REQUIRED WORK>
Output the span of lines from the one that contains "This screenshot has" through the end of the records, inclusive, exactly as written and free of pictures.

┏━━

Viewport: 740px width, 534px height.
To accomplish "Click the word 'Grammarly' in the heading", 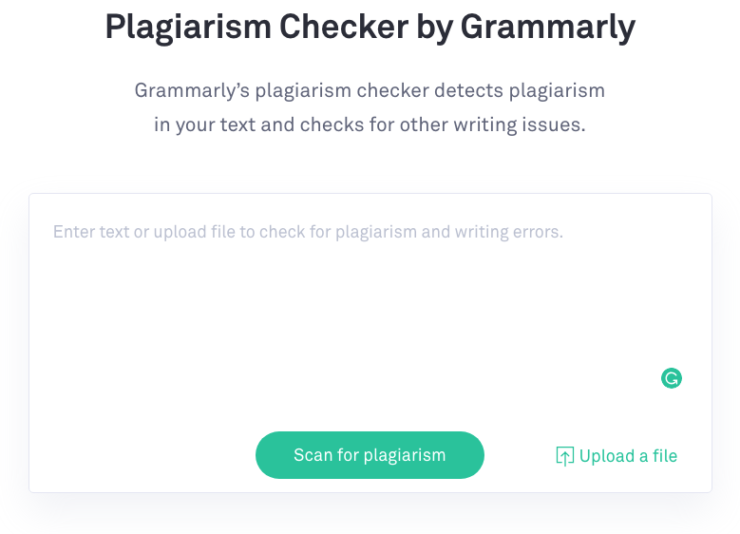I will coord(547,28).
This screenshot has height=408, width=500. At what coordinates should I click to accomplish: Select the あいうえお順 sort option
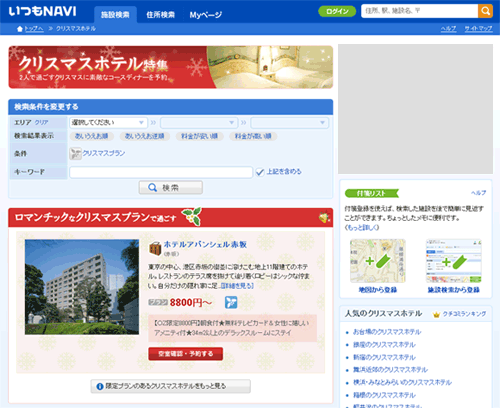pos(91,136)
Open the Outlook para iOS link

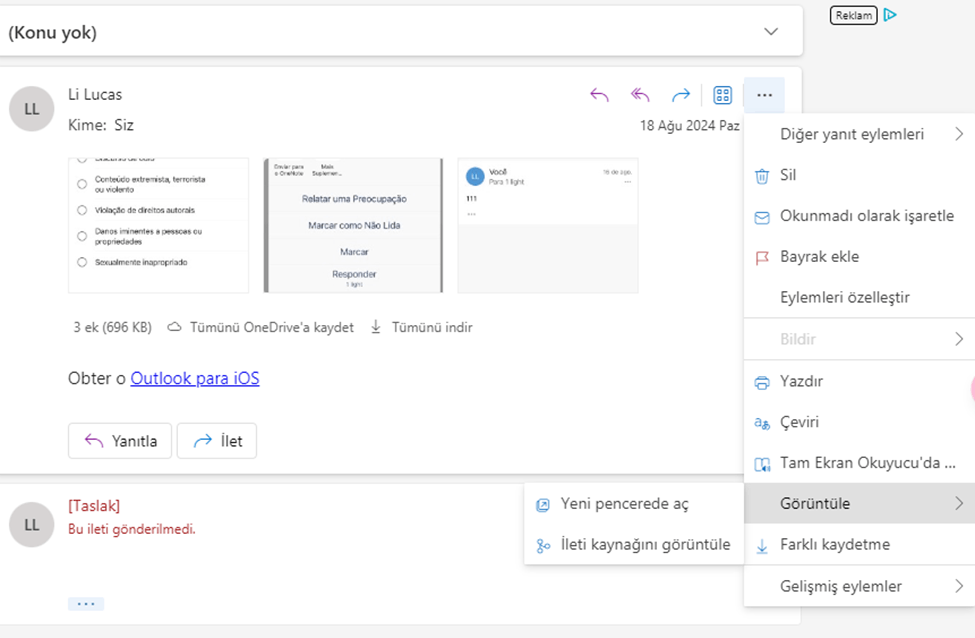tap(195, 378)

┗━━

EXPECTED ANSWER>
This screenshot has height=408, width=500. At what coordinates should I click to accomplish: Select the あいうえお順 sort option
pos(91,136)
Open the Outlook para iOS link

tap(195, 378)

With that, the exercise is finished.